Work to complete:
Your output should consist solely of the lines from the one holding "Choose the Tuner Technicians tag title" to the end of the records below, inclusive, reproduced exactly and free of pictures.

Given entries section start

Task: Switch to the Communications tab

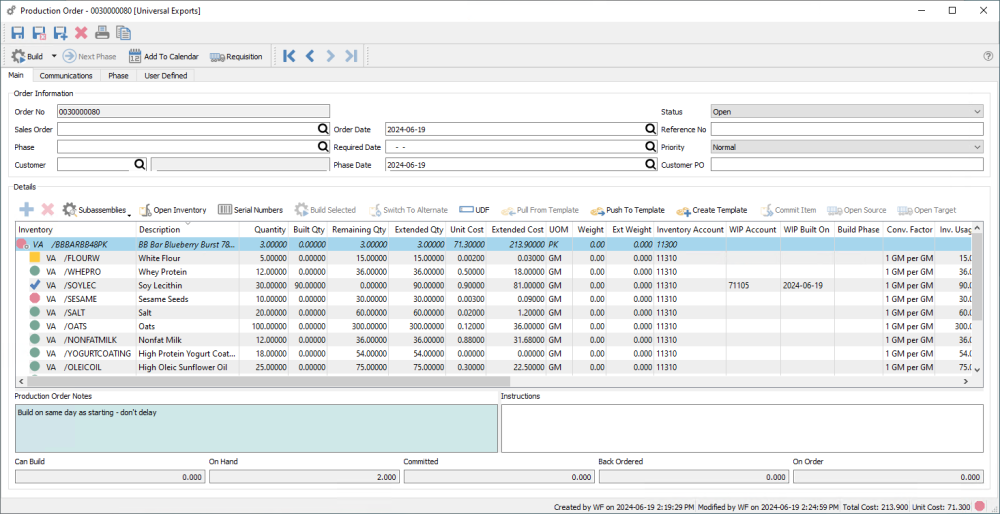Action: pos(66,76)
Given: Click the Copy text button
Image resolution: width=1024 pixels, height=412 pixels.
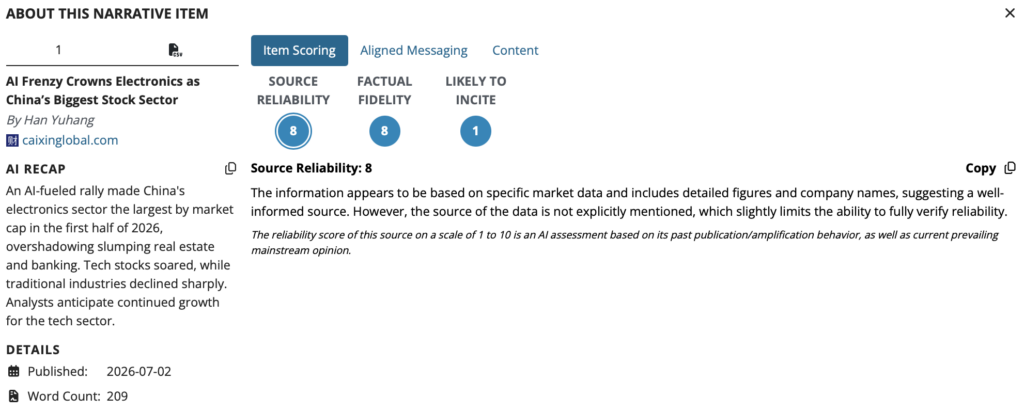Looking at the screenshot, I should pyautogui.click(x=980, y=168).
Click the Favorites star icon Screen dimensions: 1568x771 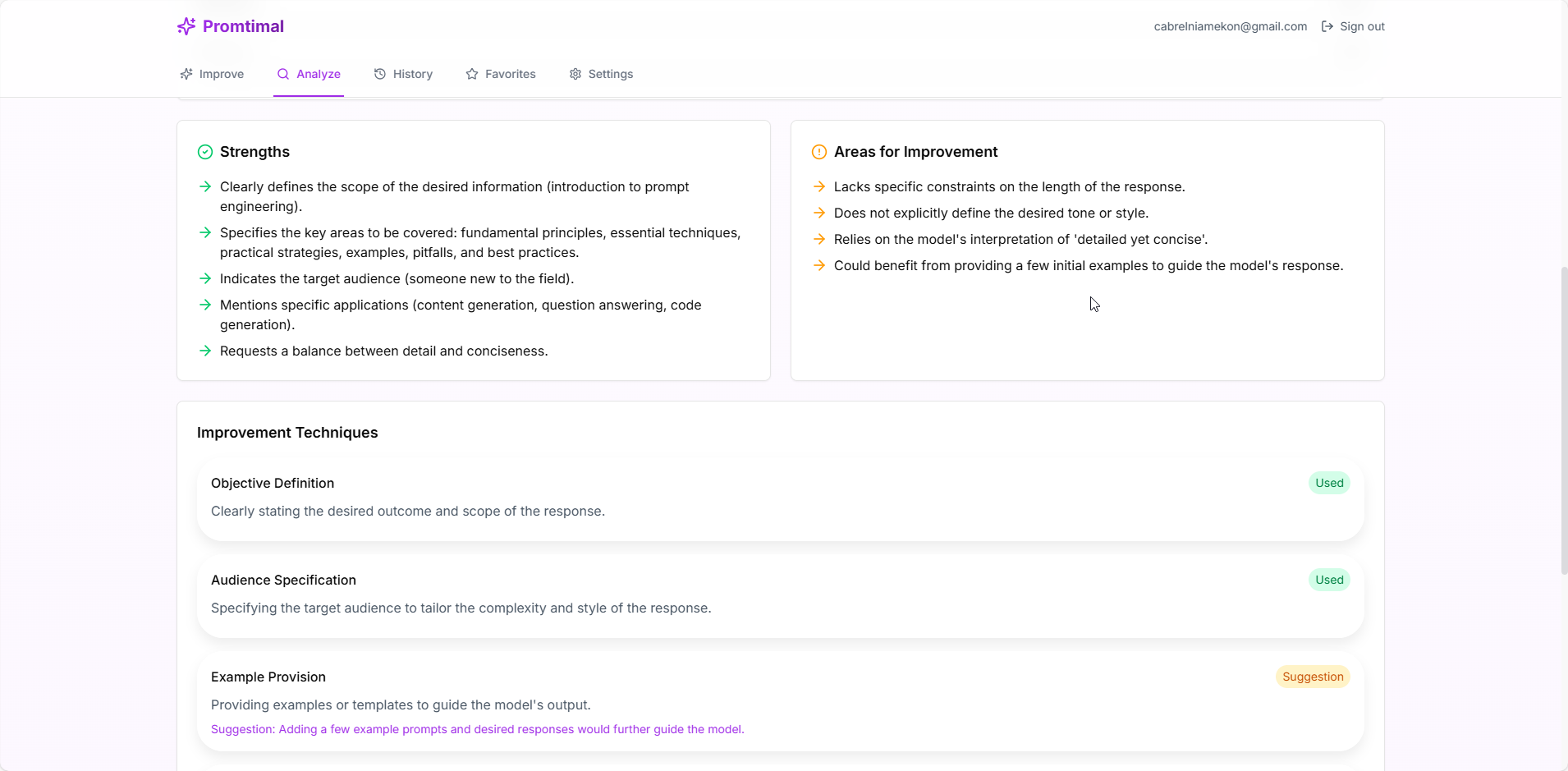pyautogui.click(x=472, y=74)
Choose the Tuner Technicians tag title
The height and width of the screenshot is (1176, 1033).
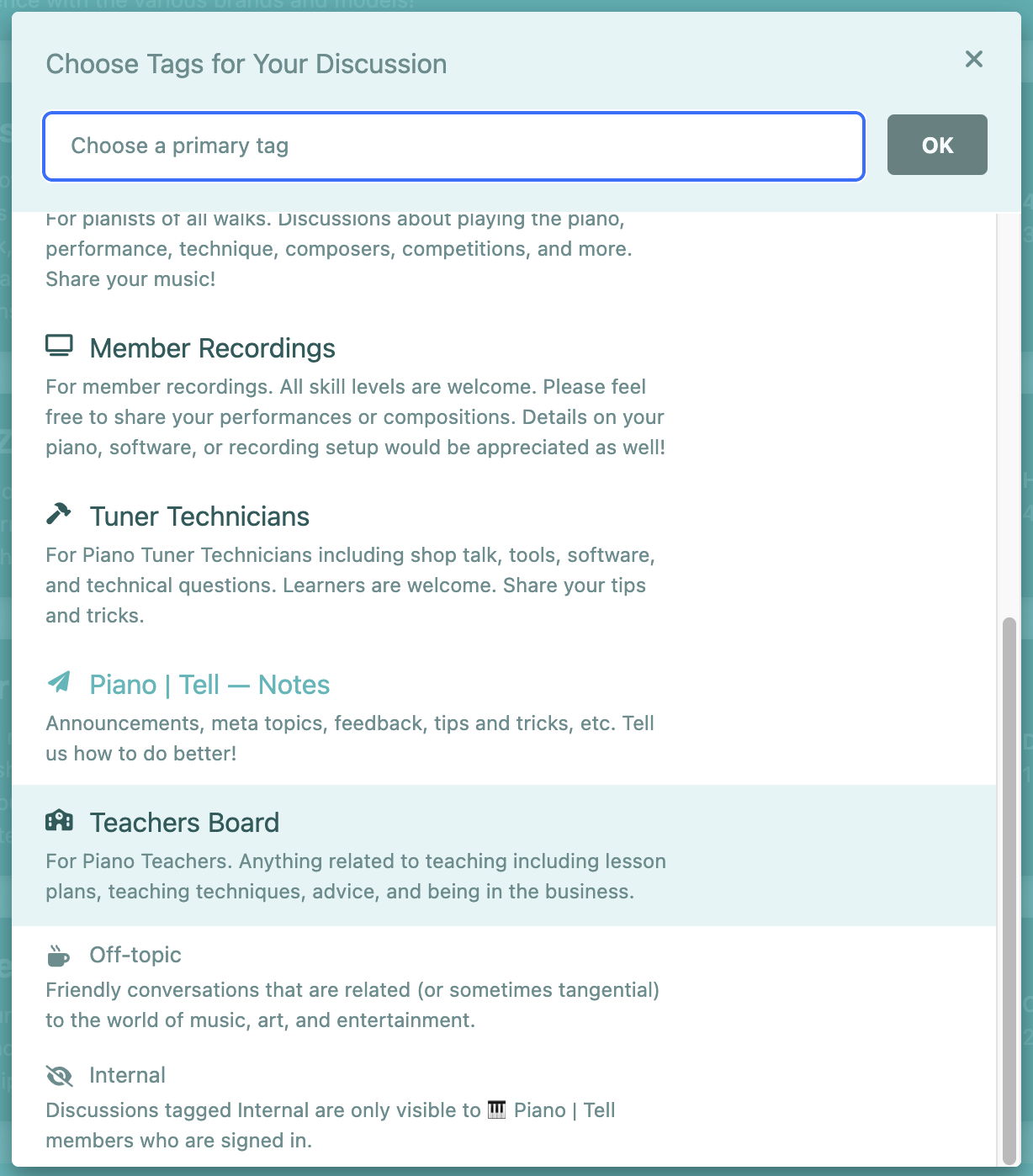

Given entries section end

Exercise result:
Choose the Tuner Technicians tag title
The height and width of the screenshot is (1176, 1033).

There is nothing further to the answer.